It will work but the lighter faster bullets don’t generally hold up and offer the penetration. Both times it happened to me they were what I thought were good hits at 300-350. The pigs acted like they were hit and then there was no blood at all. Probably not typical results and fmj’s probably would do better. Just an experience I had with my 22-250.


----------



## Chuck R. (Apr 24, 2008)

Not an expert by any means and never shot an American "hog". 

I have shot a few boar in Germany and Austria. For stand hunting generally at night I used a .270 and for the driven stuff I used a little REM M7 carbine in .350REM mag. I loaded 130 Nosler ballistic tips in the .270 and Nosler 225 partitions in the .350. Never had an issue with either. The .350 worked great on the running shots as shot placement wasn't critical.


----------



## Fishindude (May 19, 2015)

.222 Worked great. Head shots and dead pigs dropped in their tracks.
Just wrapped up butchering this morning.


----------



## Texaspredatorhu (Sep 15, 2015)

Fishindude said:


> .222 Worked great. Head shots and dead pigs dropped in their tracks.
> Just wrapped up butchering this morning.


Perfect! Now some good eating!


----------



## Fishindude (May 19, 2015)

Texaspredatorhu said:


> Perfect! Now some good eating!


Yep !
Wild pigs are one of the more underappreciated wild game animals in my opinion.
The hunt is usually pretty laid back and leisurely, odds of success are very high, and the result is some excellent table fare. I think they taste near identical to domestic hog, if any different, maybe just slightly tougher meat, but not much.


----------



## Texaspredatorhu (Sep 15, 2015)

Fishindude said:


> Yep !
> Wild pigs are one of the more underappreciated wild game animals in my opinion.
> The hunt is usually pretty laid back and leisurely, odds of success are very high, and the result is some excellent table fare. I think they taste near identical to domestic hog, if any different, maybe just slightly tougher meat, but not much.

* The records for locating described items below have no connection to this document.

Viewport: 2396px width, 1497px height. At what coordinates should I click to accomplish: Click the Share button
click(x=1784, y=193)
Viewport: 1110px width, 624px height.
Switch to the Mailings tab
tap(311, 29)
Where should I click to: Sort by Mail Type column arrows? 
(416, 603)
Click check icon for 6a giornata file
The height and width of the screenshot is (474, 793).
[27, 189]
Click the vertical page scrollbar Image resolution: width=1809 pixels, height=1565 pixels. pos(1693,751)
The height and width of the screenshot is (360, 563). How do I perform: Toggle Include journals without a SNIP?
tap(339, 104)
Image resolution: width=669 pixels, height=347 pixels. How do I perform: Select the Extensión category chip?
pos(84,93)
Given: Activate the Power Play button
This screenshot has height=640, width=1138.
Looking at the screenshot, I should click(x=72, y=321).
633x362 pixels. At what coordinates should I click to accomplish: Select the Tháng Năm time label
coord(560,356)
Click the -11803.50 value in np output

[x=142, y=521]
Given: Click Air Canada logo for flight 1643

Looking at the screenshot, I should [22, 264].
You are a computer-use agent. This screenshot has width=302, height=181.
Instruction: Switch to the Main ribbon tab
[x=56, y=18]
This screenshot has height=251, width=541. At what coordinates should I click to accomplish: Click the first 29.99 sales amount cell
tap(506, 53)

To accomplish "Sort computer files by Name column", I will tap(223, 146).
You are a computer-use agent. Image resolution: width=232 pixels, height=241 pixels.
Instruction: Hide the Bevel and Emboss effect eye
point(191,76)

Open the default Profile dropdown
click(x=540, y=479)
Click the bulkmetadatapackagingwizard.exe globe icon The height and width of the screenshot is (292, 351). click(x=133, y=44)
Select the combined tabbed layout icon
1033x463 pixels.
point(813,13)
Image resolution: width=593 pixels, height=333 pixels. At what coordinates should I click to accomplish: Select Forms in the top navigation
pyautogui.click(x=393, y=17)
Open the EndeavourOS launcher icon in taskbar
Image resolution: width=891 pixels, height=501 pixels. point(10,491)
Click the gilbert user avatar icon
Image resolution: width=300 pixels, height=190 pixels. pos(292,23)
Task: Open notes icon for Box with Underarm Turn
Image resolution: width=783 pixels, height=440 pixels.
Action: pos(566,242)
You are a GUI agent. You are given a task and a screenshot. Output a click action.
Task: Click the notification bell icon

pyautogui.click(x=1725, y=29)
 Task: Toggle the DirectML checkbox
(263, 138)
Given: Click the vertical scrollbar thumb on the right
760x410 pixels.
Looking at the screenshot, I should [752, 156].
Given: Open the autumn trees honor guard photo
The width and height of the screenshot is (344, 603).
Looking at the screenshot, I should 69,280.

Some of the ranchers around me will trap them, feed them out for a week or so and then slaughter them. Takes a little of the game taste out but I usually just shoot em and eat em.


----------



## Back2Basix (Dec 24, 2015)

Anyone see that video "Hog Hunting with Tannerite"??


----------



## Texaspredatorhu (Sep 15, 2015)

Back2Basix said:


> Anyone see that video "Hog Hunting with Tannerite"??


Nah, is it on YouTube?


----------



## Back2Basix (Dec 24, 2015)

Google it


----------



## Bearfootfarm (Jul 13, 2006)

Videos like that give hunters a bad reputation, and will eventually end up getting Tannerite banned altogether.


----------



## GREENCOUNTYPETE (Jul 25, 2006)

had someone blow up a car in a farm field this winter Near Milton Wis with tannerite or a home brew of it , that may get it banned , the farmer said he doesn't know who and he gave no one permission to be in his field ,I think it was an 90s jeep just shredded from the explosion. pictures in the article in the link

http://www.gazettextra.com/news/cri...cle_9384b87d-9b18-5649-a87a-748be9a71cfc.html


----------



## Fishindude (May 19, 2015)

Bearfootfarm said:


> Videos like that give hunters a bad reputation, and will eventually end up getting Tannerite banned altogether.


I agree.
Actually, I find it hard to believe that you can even buy Tannerite as easily as you can. Wasn't all that long ago we couldn't even buy firecrackers in most of the country.


----------



## GREENCOUNTYPETE (Jul 25, 2006)

it s much safer to buy tannerite , a freind of mine was making his own, they had to reconstruct his hand as best they could he has a sort of a 3 finger crab claw thing going on and put his intestines back in , 6 months on a feeding tube. just buy it if you want to use it.


----------



## Bearfootfarm (Jul 13, 2006)

Fishindude said:


> Wasn't all that long ago we couldn't even buy firecrackers in most of the country.


Most fireworks are still illegal here.


----------



## GREENCOUNTYPETE (Jul 25, 2006)

the only way most are selling so many fireworks here is that they rent a space a race track for a date right around the 4th of July and one later in the year they store takes out a fireworks permit for this space anyone who purchases their product is invited to these fireworks nights. 98% of the fireworks sold never make it to that night.

I have a co-worker who's brother owns a big fireworks store she takes the week before the 4th off every year to go help him with his store.


----------



## outgunu (Sep 14, 2006)

Maybe your hogs taste different than they do down here in Florida. Here you might as well leave the big hogs where they lay because they stink so bad. Yup, the meat on the big ones smells and tastes like crap. I even made sausage out of a stinky one and couldn't eat it. I'll only eat ones that are under 125 pounds.


----------



## swampratt (Feb 1, 2011)

Plenty of good food sources here like acorns and grasses along with hackberry and other trees that drop good eating things for the hogs.
I have killed a lot near the red river that borders Oklahoma and Texas and none of them have been stinky.
The males when the nuts drop start to get Pissy ..if nuts are up the meat is excellent.
Females do not suffer from that flavor.

Wife purchased a slab of pork ribs from wal-mart and they were pissy.
I like my wild killed ones best.


----------